::: STORED DATA :::

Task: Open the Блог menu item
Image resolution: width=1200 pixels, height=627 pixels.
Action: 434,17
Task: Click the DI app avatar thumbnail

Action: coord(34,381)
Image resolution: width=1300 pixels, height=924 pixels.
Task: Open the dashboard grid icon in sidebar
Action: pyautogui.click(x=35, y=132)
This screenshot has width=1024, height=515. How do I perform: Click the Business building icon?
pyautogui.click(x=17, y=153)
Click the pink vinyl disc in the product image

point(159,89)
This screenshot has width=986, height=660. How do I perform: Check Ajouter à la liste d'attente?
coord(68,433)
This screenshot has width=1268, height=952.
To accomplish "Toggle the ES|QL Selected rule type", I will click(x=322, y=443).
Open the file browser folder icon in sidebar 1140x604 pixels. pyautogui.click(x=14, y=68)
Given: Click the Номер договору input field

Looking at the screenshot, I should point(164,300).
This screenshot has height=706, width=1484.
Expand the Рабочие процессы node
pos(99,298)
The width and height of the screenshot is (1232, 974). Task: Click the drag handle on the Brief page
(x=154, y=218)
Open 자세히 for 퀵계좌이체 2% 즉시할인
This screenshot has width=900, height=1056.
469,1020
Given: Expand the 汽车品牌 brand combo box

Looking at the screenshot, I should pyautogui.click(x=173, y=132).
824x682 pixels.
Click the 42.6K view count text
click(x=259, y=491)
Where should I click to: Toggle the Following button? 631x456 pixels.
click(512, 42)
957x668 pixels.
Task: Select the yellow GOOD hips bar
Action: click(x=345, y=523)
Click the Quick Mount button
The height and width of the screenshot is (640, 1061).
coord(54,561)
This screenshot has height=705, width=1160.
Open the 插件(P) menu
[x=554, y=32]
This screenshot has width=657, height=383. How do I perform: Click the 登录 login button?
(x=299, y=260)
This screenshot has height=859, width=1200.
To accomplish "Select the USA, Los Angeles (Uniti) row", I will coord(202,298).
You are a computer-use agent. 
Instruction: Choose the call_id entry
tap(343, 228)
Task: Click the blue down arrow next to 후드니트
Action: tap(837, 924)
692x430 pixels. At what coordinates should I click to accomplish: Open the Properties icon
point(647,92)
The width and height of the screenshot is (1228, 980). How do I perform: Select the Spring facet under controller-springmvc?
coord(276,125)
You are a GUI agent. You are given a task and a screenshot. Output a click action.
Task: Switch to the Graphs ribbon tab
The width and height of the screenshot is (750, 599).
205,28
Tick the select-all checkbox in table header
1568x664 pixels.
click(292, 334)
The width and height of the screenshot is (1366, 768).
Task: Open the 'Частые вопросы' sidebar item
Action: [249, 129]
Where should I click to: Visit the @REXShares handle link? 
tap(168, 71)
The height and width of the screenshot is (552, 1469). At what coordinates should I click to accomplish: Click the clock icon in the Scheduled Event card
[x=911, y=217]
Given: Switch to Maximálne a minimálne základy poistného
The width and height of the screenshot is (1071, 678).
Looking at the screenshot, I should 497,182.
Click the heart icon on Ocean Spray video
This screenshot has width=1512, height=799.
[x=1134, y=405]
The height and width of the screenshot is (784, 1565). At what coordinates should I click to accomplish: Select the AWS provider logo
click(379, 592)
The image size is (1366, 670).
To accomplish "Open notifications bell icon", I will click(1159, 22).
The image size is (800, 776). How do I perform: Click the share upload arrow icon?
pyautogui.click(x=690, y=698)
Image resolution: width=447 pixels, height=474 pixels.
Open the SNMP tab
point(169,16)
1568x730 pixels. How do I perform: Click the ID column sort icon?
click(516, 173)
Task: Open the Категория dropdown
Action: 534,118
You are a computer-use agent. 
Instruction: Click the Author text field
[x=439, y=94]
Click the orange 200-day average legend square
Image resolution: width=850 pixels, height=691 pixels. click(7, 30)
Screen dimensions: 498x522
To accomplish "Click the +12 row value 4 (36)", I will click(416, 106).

:::

» **PROBLEM DETAILS**
What is the number of lines in the data that hold the word "will"? Reply with that number and nothing else.

» **WORKED SOLUTION**
4